Hands and Knees

The missing pixel on my Google Pixel is a lime-lit reminder each time I swipe by it of potential electrocution; a retribution for my dumb brush with inconvenience, a rash morning rush grievance, when my cellphone somersaulted six feet down, slipped cleanly out of my sweaty, caffeinated, manicured hand and splat screen down on the subway track’s wooden slats as I gasped and grasped at air, at passersby, my pencil skirt too tight, the platform too high and the train in sight, its headlights oncoming and me blubbering, flailing and flubbing for firm footing, or a helping hand, when right then a man (whose next move I’ll never understand) dropped his brown knees and brown boots and brown hands into the ground, as curious heads glowered down and he teetered in the center track, feet neat, and retrieved my phone in one reach.

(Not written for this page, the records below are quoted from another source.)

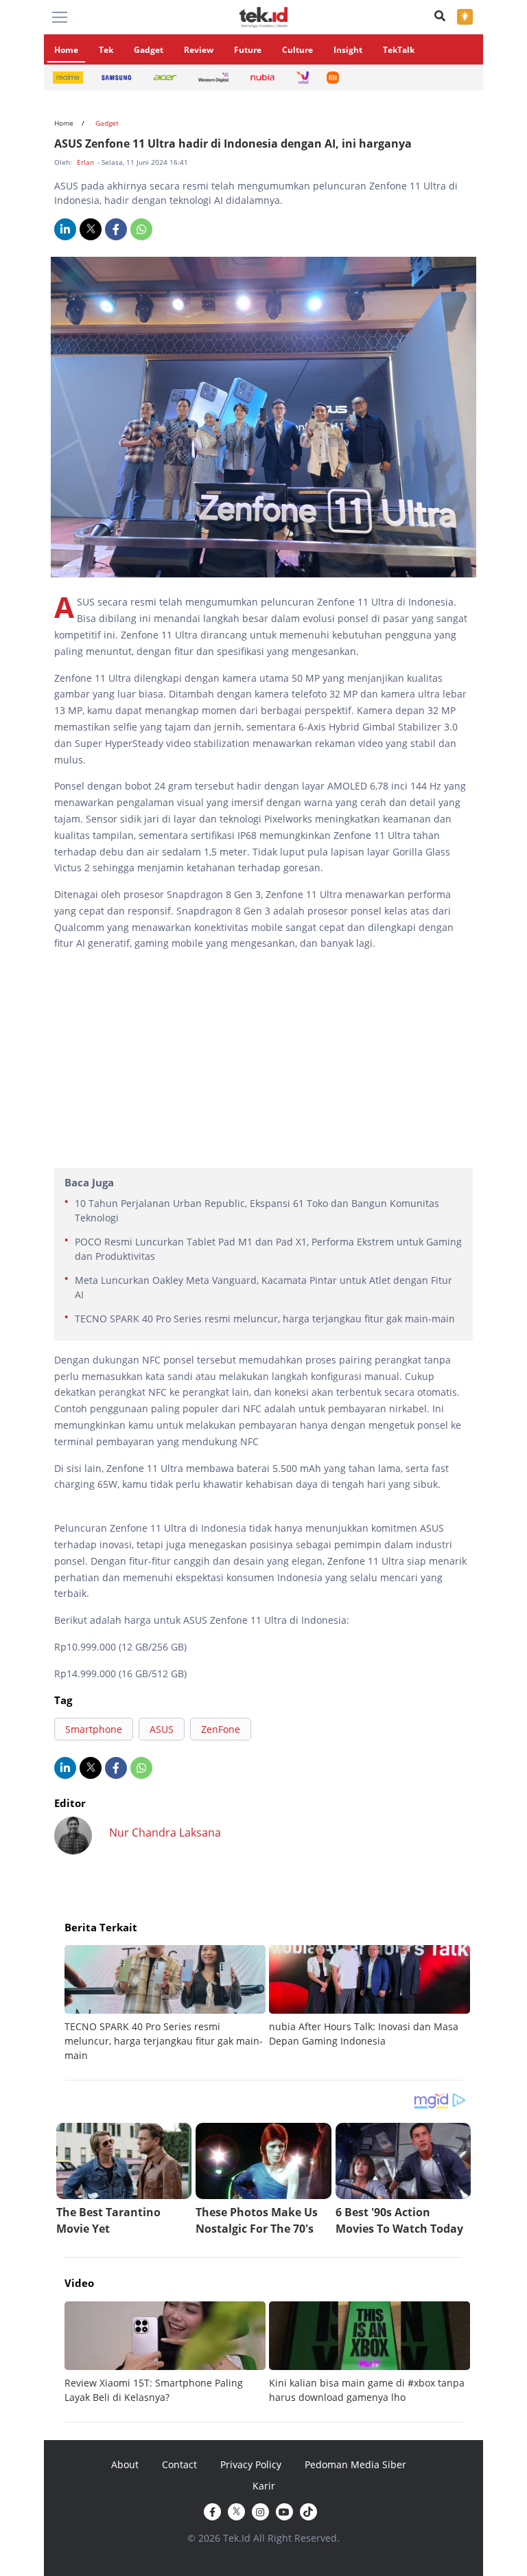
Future (247, 50)
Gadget (148, 50)
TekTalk (398, 50)
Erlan (86, 162)
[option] (167, 2003)
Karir (264, 2485)
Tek (106, 50)
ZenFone (220, 1729)
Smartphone (93, 1729)
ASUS (162, 1729)
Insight (347, 50)
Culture (297, 50)
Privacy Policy (250, 2464)
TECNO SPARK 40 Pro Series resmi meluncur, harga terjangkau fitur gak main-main (265, 1318)
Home (66, 50)
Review (198, 50)
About (125, 2464)
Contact (179, 2464)
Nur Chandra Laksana (165, 1832)
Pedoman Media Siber (355, 2464)
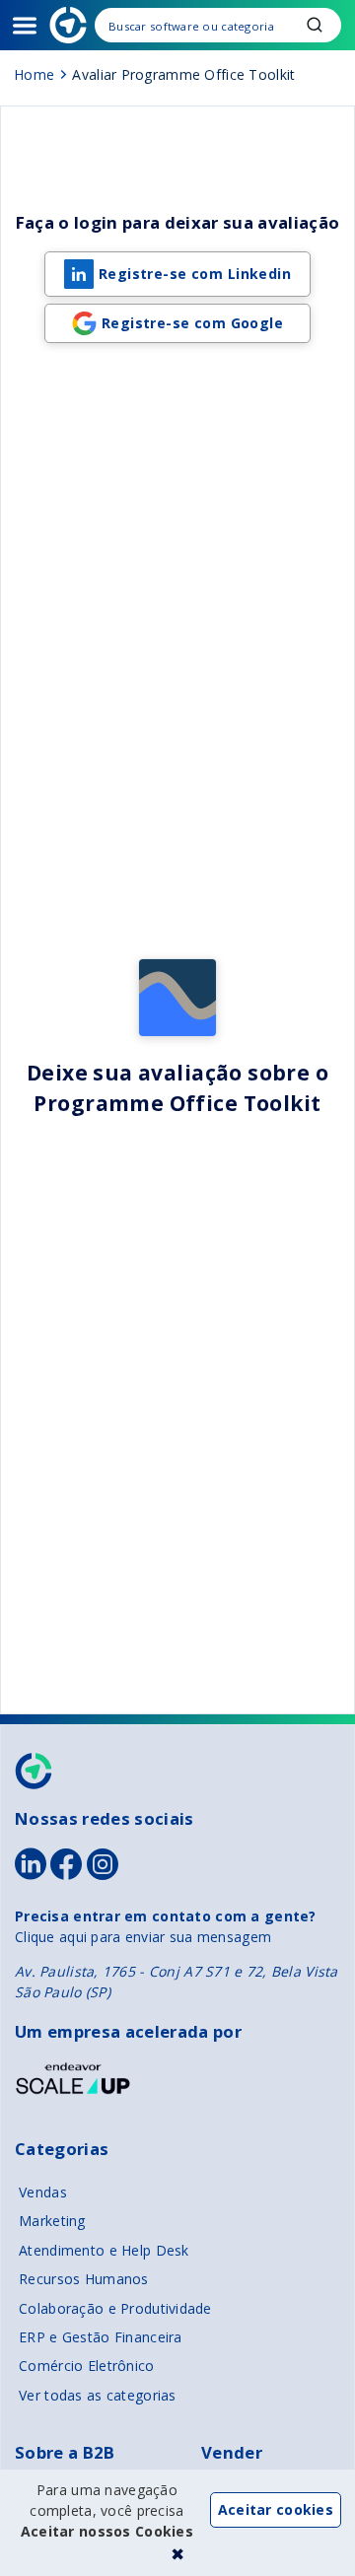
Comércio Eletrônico (86, 2365)
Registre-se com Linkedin (195, 273)
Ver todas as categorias (97, 2395)
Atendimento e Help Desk (103, 2250)
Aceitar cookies (275, 2509)
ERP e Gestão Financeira (100, 2337)
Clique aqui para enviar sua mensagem (143, 1936)
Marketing (52, 2220)
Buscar (314, 25)
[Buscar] (218, 25)
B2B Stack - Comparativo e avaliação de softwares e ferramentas (68, 25)
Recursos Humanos (83, 2278)
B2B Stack (34, 1771)
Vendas (43, 2192)
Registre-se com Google (192, 322)
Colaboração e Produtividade (115, 2308)
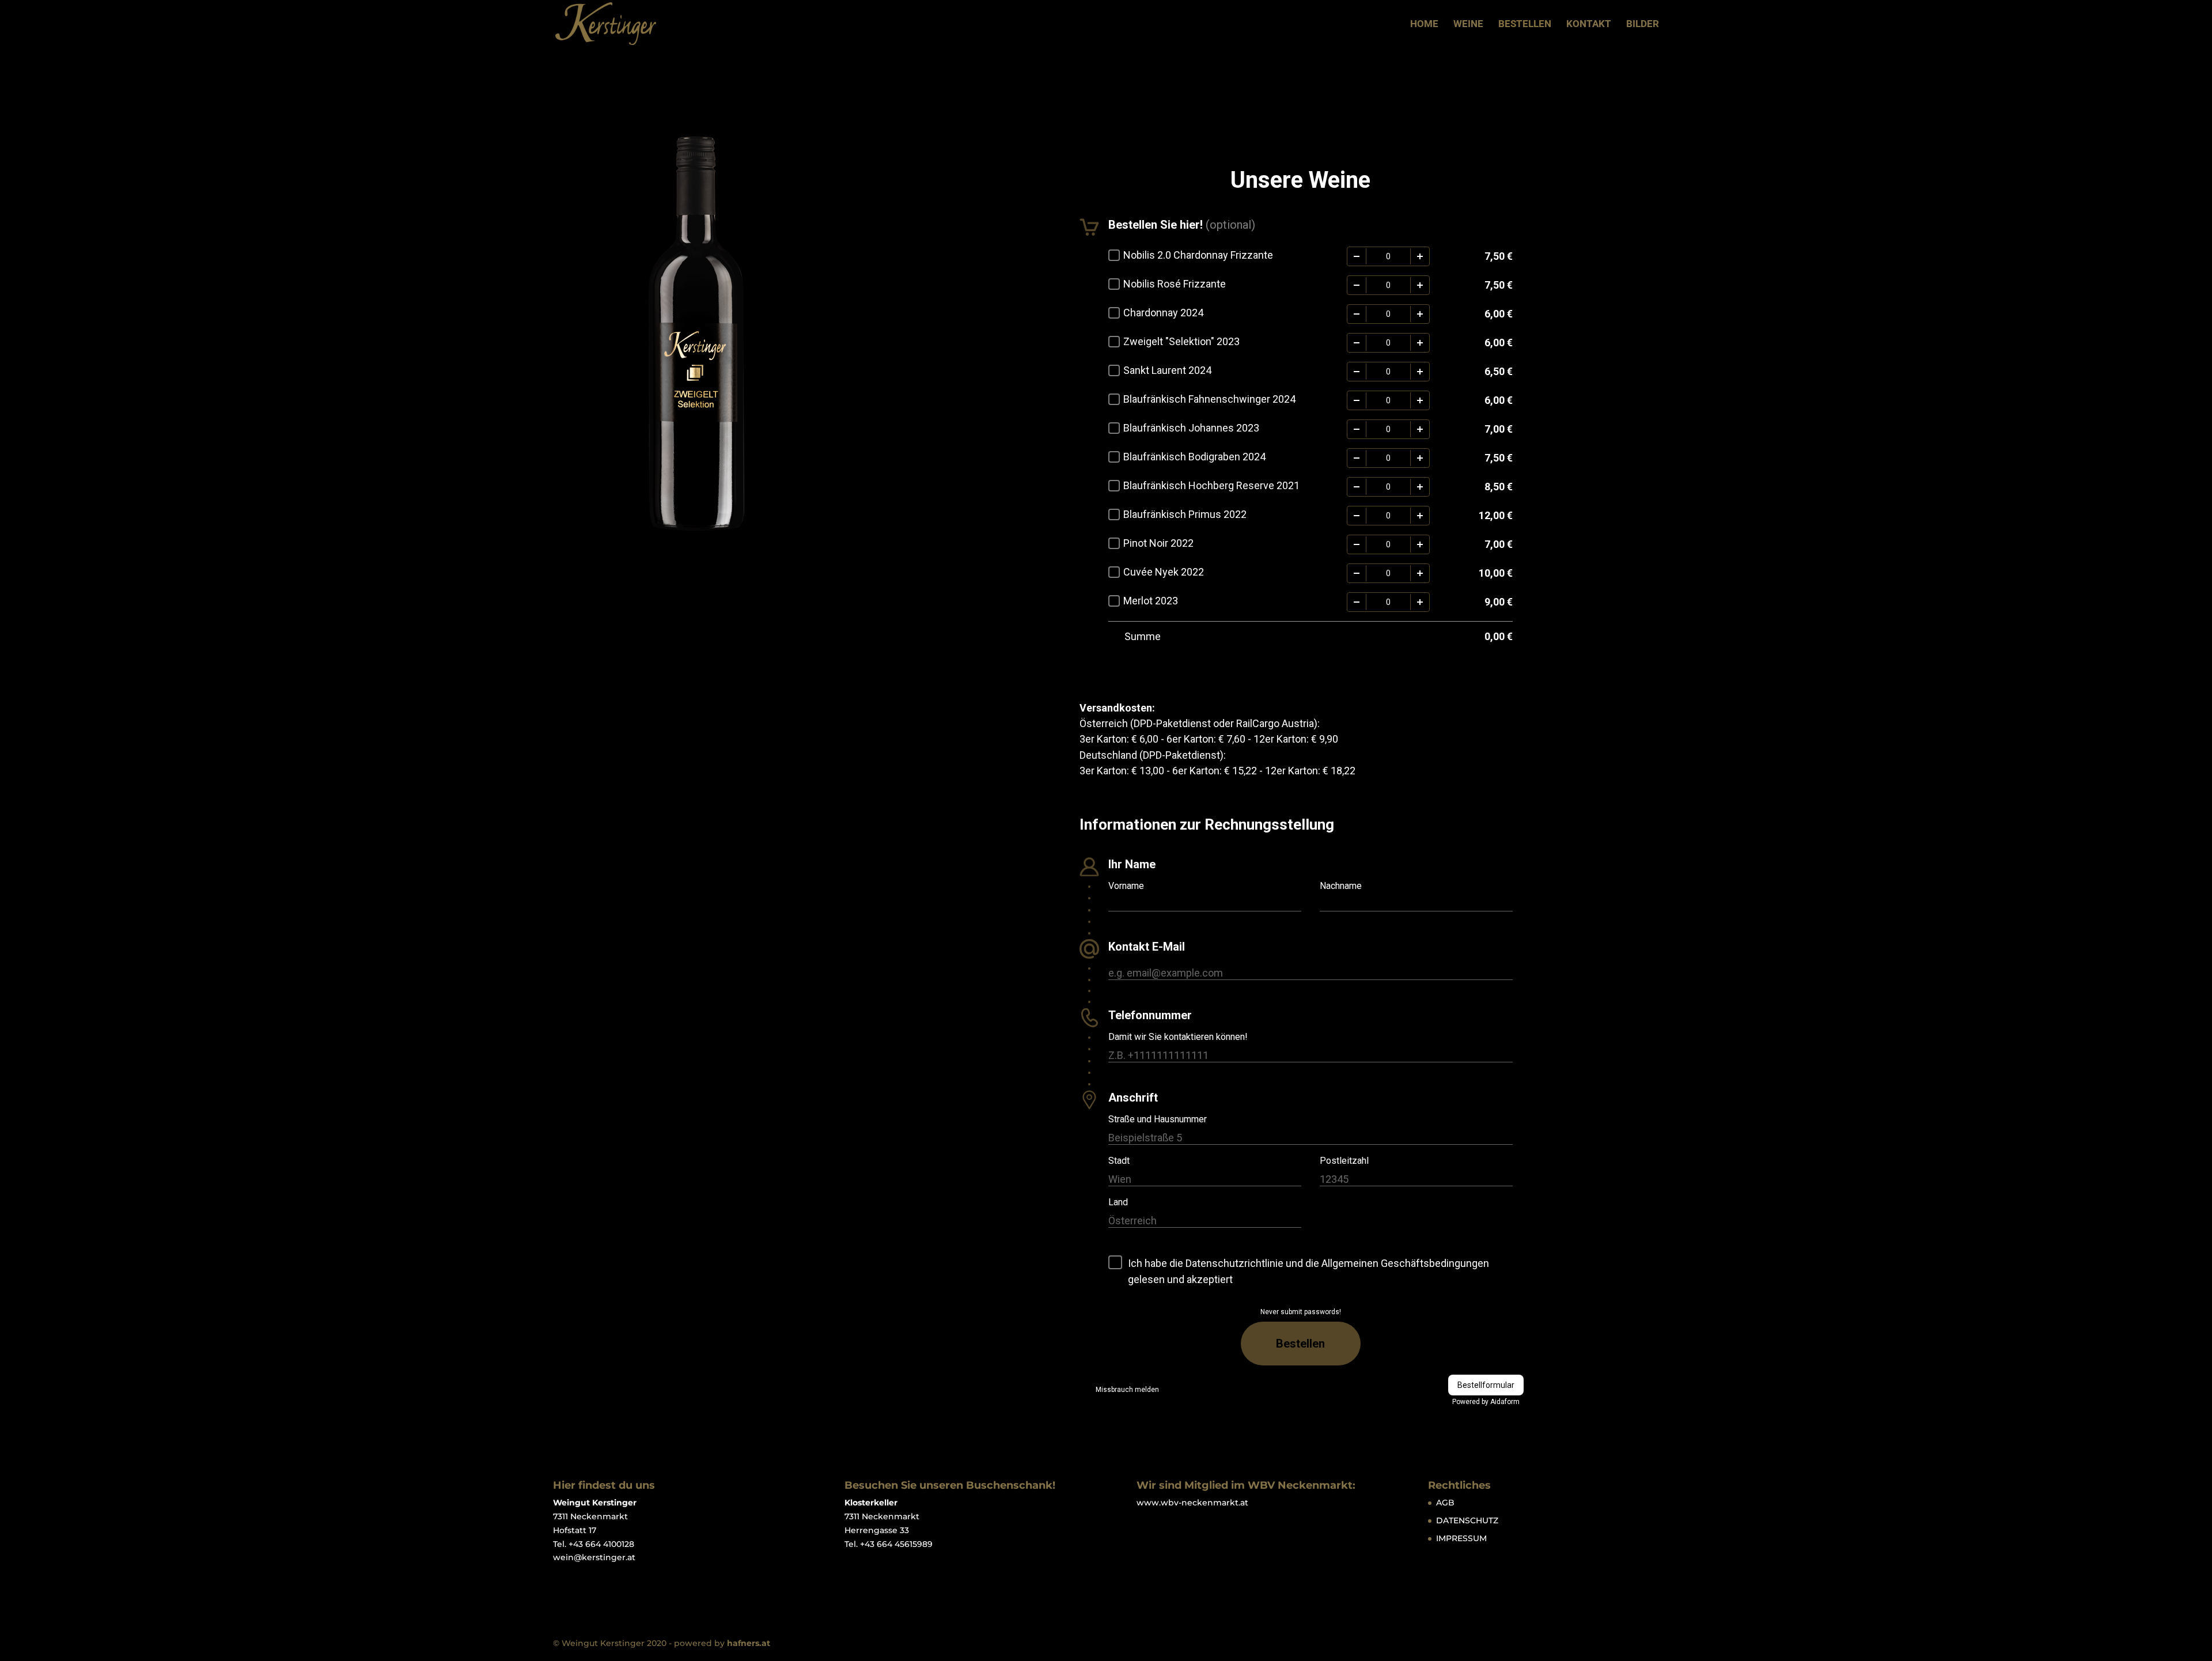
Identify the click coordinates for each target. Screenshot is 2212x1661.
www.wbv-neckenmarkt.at (1192, 1502)
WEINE (1468, 24)
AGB (1445, 1502)
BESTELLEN (1524, 24)
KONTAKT (1588, 24)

My phone, with its crack-proof case and candy heart paint was unscathed, but his knees were scraped: knobby and pebbly and bloodied and metally, and I took stock of his blue collar look, so doled out ten dollars for risking shock, for being my shining white but not white knight; and I, frazzled and fraught with white guilt, in the fluorescent light as the subway’s doors opened wide, said “thank you” (implied: this phone is my life) and he said, “it’s aight” and inquired if the phone was, indeed, alright, then showed me the lines that spiderwebbed his own, and I said something hollow like, “I know how that goes.”  We rode the same car in silence – me standing, him sitting – and I fragmented my frizz with my fingers in a futile, feverish fiddling to avoid his gaze, his buzzed scalp, his sick-of-this-shit daze, his hazel eyes locked on his paint-splattered palms or maybe lost in the ways we volley our days and play mental race games on this voyage, walled in by the years of violence, hung heavy and layered in the balance like an invisible valence that suffocates his stubbled throat with stale, stagnant subway air until it stirs to a stop at my station, where I padded his shoulder in gratitude, a microaggression I’m reminded of each time I thumb the microabrasion on my phone.